Thursday’s forecast was overcast with a chance of rain, so we decided to visit the library In Haverfordwest, then spend the rest of the day in St. David’s.

A view of the bay from the Broad Haven bus stop, with the tide coming in.

The fashion for ladies of a certain age.

The river Cleddau in Haverfordwest

Haverfordwest has a beautiful brand new public library, just opened this past December – and of which they are justifiably proud.

The town castle looms above.

We journeyed to St. David’s on the 411 (aka T11) bus (most confusing).

A little market was underway in the town square.
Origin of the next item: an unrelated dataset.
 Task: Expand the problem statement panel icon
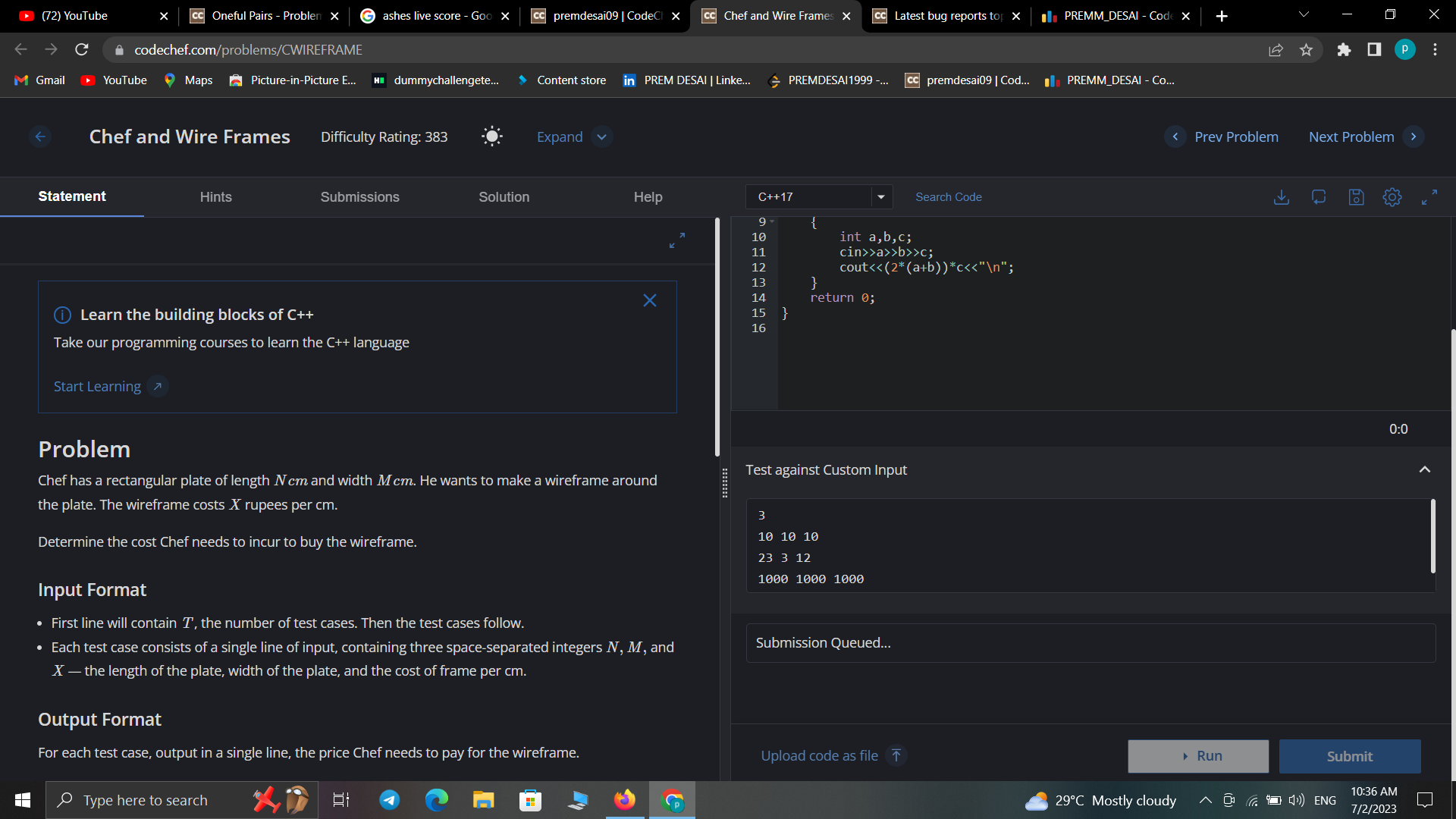coord(677,240)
St. David’s is the smallest city in the UK, a status derived from the fact that it hosts a cathedral. Beginning as a monastery in the 6th century – founded by St. David, naturally – the site was selected to be invisible to passing Viking raiders, and fortified after the Norman conquest.

The fortified walls’ surviving gatehouse
Ruins of the bishop’s palace, behind the cathedral
Dewi Sant
The organ’s backside
Lunch in the refectory.

The cathedral retains much of its Norman base, but has had many renovations over the years (some necessitated by fire and earthquake). Some changes are visible in the walls.
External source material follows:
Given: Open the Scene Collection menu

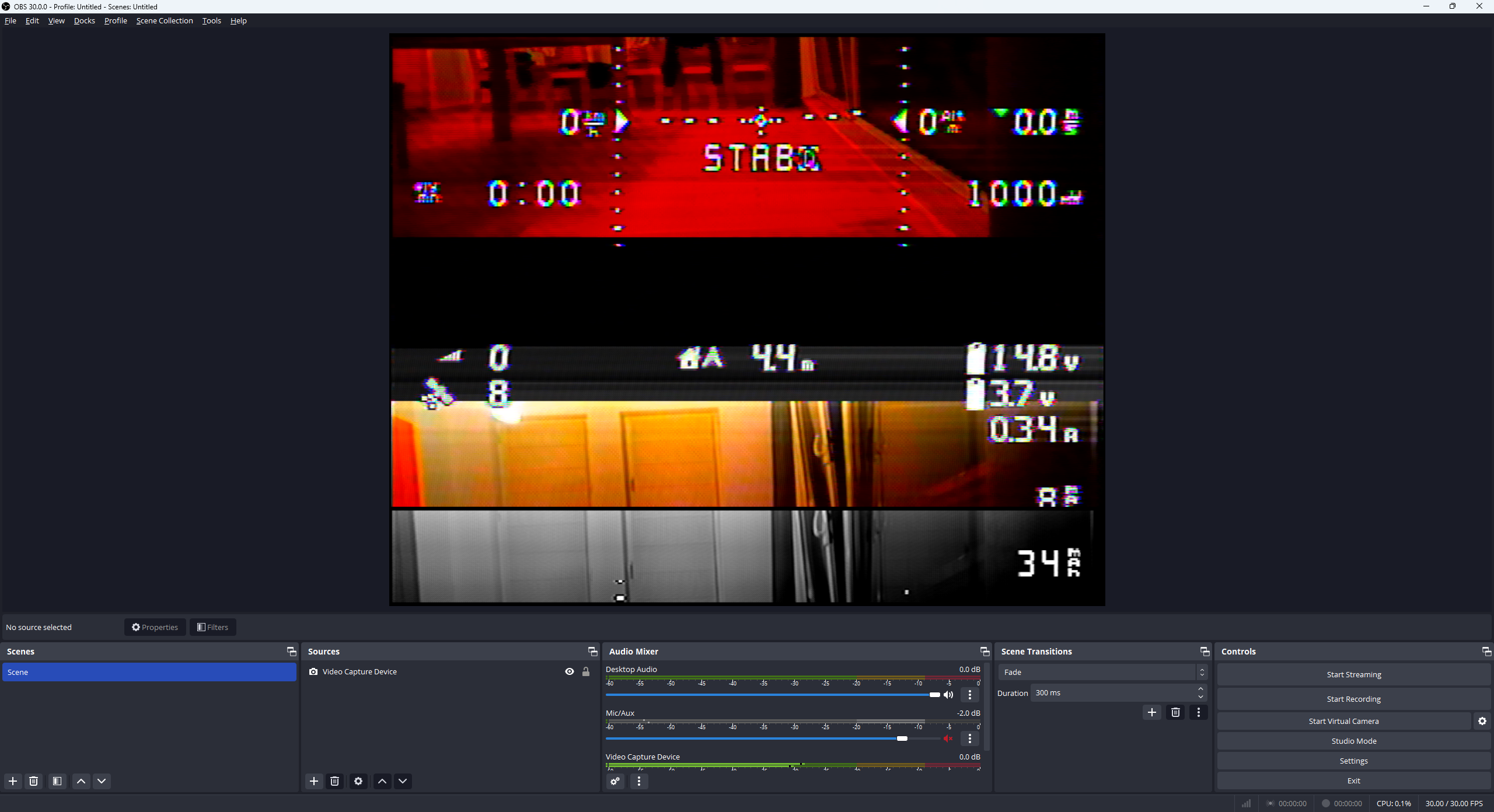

St. David’s wonderful wooden ceilings are mostly 16th century.

The medieval floor below
Effigy of Rhys ap Gryffud, lord of Dinefwr castle.

Our little companion for a restorative cup of tea.

We returned to Broad Haven on the Puffin Shuttle.

Maladon at Druidstone, now owned by the local Labour MP as a holiday home (according to our bus driver-cum-tour guide).
Afternoon’s end in Broad Haven, the view from our bungalow.